Paylaş
Biz de yüzyıllardır zaten bilinen bazı şeylerin laboratuvar ortamı veya araştırma gruplarında da doğru olduğunu gördüğümüzde “Oh be büyüklerimiz gerçekten haklıymış!” deyip rahatlıyoruz.
Geçen pazar sabahı İsmet Berkan’ın Hürriyet’teki köşesinde “Kilo vermenin sırrı kuvvetli bir kahvaltıda” başlıktaki yazısını okurken de aklıma önce bunlar geldi. İsmet Berkan yazısında “İsrail’de Tel Aviv Üniversitesi’nde yapılan bir araştırmada sabah kahvaltısının güçlü tutulduğu diyetlerin diğer diyetlere oranla daha fazla kilo verdirdiği ve bel çevresinde neredeyse iki kat daha fazla incelme sağladığını” anlatıyordu.
Araştırmanın sonucunda güçlü bir kahvaltının ön planda olduğu diyetlerin diğerlerine kıyasla trigliserid seviyesini daha çok düşürdüğü, iyi kolesterol HDL seviyesini daha çok artırdığı da anlaşılmış.
Kahvaltı grubundaki diyetçilerin insülin, glikoz seviyelerinin ise daha çok düştüğü anlaşılmış. Netice olarak bu grubun açlık ve tokluk şekerlerinin daha dengeli hale geldiği, insülin seviyelerinin daha bir istikrarlı kaldığı sonucuna varılmış.
ÖNEMLİ BİR BİLGİ
Bu aslında çok ama çok önemli bir bilgi ama bir taraftan da oldukça iyi bilinen bir “geleneksel kilo yönetimi ritüeli”nin araştırma bazındaki tekrarından farklı yeni bir şey değil.

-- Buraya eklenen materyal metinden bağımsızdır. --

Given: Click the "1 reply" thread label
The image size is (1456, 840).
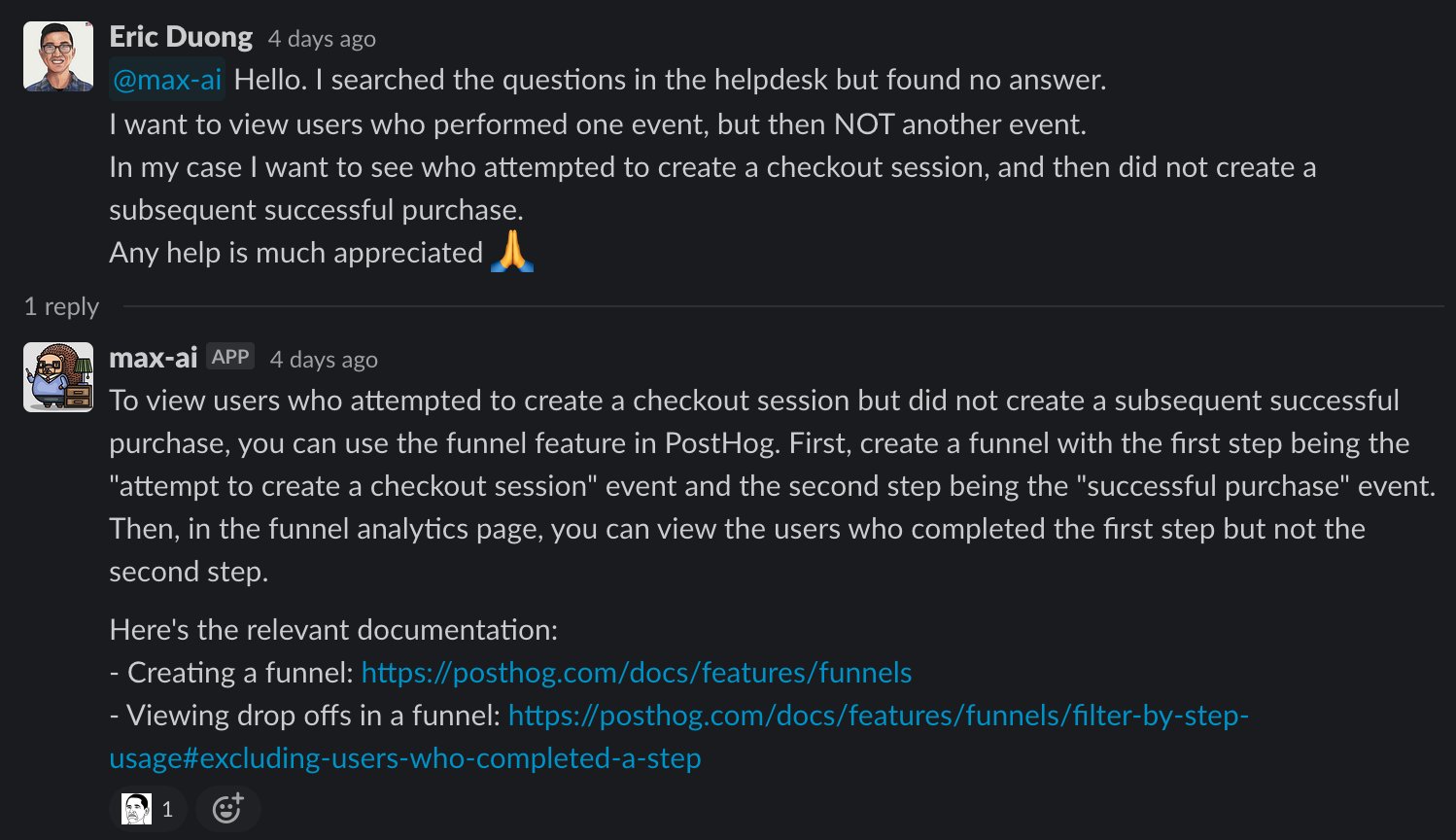Looking at the screenshot, I should (x=61, y=306).
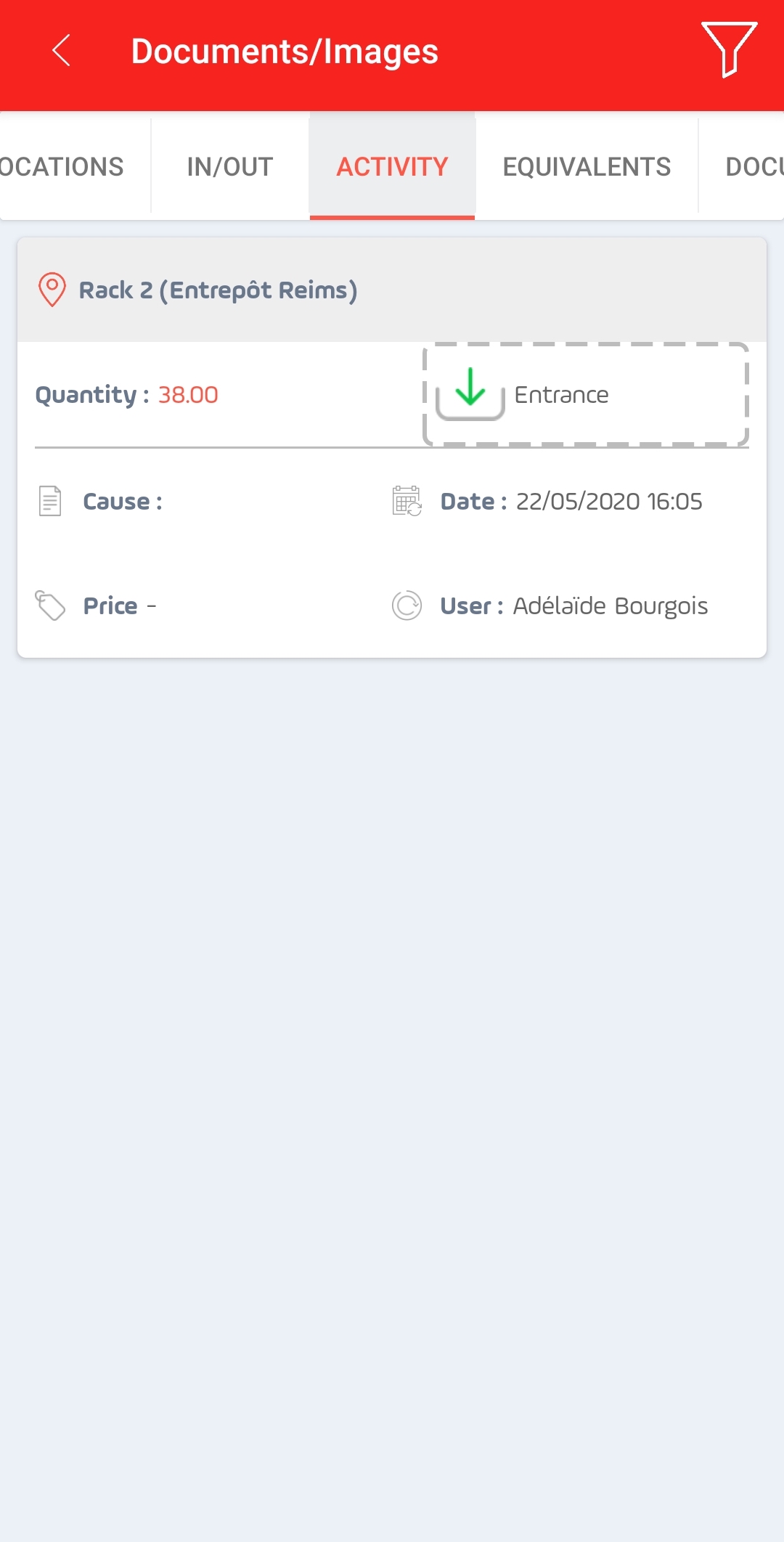Select the ACTIVITY tab

click(x=392, y=166)
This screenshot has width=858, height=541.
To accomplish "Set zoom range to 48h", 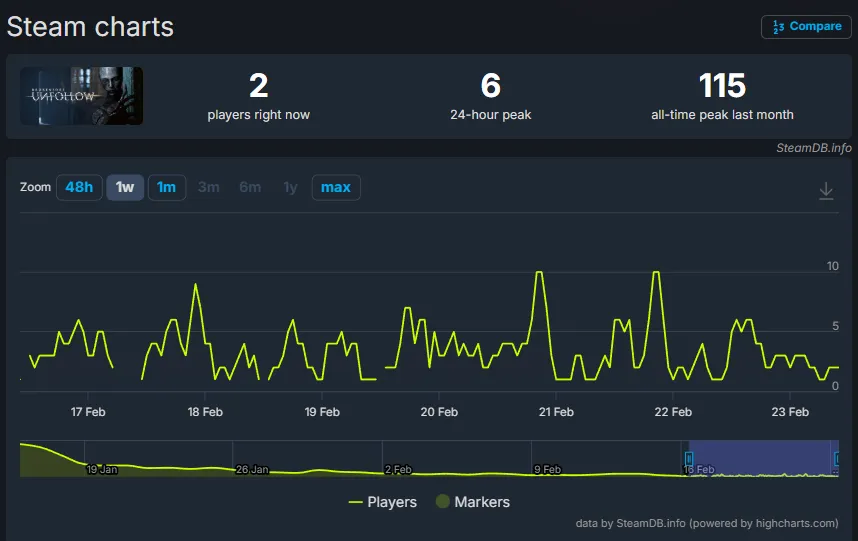I will tap(79, 187).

Çok iyi biliniyor ki beslenme modelini bir üçgen şeklinde planlayıp bu üçgeni üç eşit parçaya enlemesine ayırdığınızda üçgenin tabanındaki büyükçe alanın sabah kahvaltısını, orta bölümdeki ikinci kısmın öğlen, üçgenin tepesini oluşturan en küçük alanın ise akşam yemeğine ayrılması gerektiği geleneksel beslenme modellerinde zaten çok iyi biliniyor ve uygulanıyor.
Bir örnek gerekirse diyelim ki 2000 kalorilik bir beslenme modeli uyguluyorsunuz bu modelde kahvaltıya 800, öğle yemeğine 700, akşam yemeğine 500 kalori ayırmanız doğru yaklaşım. Eğer bir üçgeni ters çevirir de sabaha 500, öğlene 700, akşama 800 kalori ayıracak olursanız kilo almanız, özellikle de alttan yukarıya doğru ters üçgen ya da dondurma külahı şeklinde kilo almanız kaçınılmaz hale gelir.
YARISI VE İKİ KATI
Zaten bu nedenle eskiler kilo problemi olanlara “sabah krallar gibi beslen, öğlen bir prens kadar dikkatli ye, akşam ise bir fakir sofrası kurmaya çalış” diye öğüt vermişlerdir. Kilo kaybı sağlayan kalorisi sınırlı diyetlerde de bu prensibe uymakta, günlük kalorinin ağırlıklı bölümünü sabah kahvaltısında alıp en hafif kısmını akşama bırakmakta fayda var.
Kilo vermenin en doğru yolunun kilo almaya sebep olan bir kilo sorunu varsa o sorunu çözmek olduğu kesindir. Temeldeki tıbbi sorun çözülmedikçe kilo alıp vermeler yıllarca devam edip gidecektir. Eğer böyle bir sorununuz yok da sadece fazla kilolarınızdan kurtulmak arzusundaysanız İsmet Berkan’ın da yazdığı o eski formül her zaman geçerlidir: Ne yiyorsanız yarısı, ne kadar hareket ediyorsanız iki katı.